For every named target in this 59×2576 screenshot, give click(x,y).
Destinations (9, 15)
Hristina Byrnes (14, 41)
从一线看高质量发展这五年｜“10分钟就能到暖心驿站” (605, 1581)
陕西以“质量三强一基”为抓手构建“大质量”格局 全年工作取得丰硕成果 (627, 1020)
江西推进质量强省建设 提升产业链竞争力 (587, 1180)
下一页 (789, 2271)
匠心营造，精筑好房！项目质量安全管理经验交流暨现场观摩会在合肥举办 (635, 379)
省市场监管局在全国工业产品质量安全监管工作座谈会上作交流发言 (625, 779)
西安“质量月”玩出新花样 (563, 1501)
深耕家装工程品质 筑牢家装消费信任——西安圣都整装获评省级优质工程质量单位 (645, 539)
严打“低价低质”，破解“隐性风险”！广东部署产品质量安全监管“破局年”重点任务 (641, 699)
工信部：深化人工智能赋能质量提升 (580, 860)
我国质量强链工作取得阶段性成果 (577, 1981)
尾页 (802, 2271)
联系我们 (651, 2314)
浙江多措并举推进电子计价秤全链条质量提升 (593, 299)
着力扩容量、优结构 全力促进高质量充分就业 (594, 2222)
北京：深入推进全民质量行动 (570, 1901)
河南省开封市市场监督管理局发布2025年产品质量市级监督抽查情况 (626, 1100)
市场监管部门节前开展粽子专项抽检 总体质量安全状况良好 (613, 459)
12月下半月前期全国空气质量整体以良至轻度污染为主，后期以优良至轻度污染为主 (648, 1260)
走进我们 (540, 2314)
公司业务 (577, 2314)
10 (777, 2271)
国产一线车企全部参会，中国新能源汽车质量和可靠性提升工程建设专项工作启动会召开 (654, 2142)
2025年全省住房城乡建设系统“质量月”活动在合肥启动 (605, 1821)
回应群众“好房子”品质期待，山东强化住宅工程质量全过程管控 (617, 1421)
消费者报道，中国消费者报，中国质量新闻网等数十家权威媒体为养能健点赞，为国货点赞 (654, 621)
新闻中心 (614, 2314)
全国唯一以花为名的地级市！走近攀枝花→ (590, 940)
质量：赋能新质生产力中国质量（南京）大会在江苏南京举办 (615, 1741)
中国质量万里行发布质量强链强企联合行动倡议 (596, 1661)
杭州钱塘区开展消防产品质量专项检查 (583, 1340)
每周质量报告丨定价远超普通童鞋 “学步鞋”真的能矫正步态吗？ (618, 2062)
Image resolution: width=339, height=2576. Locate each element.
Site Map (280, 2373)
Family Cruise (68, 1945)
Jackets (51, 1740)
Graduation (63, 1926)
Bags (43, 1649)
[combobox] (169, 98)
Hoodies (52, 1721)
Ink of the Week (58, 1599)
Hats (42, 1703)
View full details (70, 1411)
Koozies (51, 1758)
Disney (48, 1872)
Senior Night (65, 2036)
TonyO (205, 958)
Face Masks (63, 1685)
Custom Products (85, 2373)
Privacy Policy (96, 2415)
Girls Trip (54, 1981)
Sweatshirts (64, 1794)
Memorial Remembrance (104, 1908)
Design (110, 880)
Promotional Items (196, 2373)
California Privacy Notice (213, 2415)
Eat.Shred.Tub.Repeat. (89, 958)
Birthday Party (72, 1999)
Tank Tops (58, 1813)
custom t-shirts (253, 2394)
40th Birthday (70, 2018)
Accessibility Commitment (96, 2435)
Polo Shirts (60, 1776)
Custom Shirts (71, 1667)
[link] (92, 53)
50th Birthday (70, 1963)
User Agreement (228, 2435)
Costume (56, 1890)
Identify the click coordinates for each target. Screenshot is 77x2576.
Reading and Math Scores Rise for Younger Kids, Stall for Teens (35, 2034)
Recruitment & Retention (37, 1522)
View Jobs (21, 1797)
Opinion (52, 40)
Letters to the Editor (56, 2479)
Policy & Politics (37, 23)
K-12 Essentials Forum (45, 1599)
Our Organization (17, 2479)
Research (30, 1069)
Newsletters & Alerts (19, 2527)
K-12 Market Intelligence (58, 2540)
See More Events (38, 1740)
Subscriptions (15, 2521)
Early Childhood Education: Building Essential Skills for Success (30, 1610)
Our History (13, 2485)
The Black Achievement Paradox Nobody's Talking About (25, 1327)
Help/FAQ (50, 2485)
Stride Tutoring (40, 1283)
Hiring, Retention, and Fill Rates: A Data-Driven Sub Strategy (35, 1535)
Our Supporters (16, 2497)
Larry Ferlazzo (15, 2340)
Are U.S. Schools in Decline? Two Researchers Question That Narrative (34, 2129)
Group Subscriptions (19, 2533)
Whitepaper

------------------------

Every line from the one that holds "The Black Achievement" to the end of the data above should be given again exactly, with that line and the last one both kept.

**REPLY**
The Black Achievement Paradox Nobody's Talking About (25, 1327)
Help/FAQ (50, 2485)
Stride Tutoring (40, 1283)
Hiring, Retention, and Fill Rates: A Data-Driven Sub Strategy (35, 1535)
Our Supporters (16, 2497)
Larry Ferlazzo (15, 2340)
Are U.S. Schools in Decline? Two Researchers Question That Narrative (34, 2129)
Group Subscriptions (19, 2533)
Whitepaper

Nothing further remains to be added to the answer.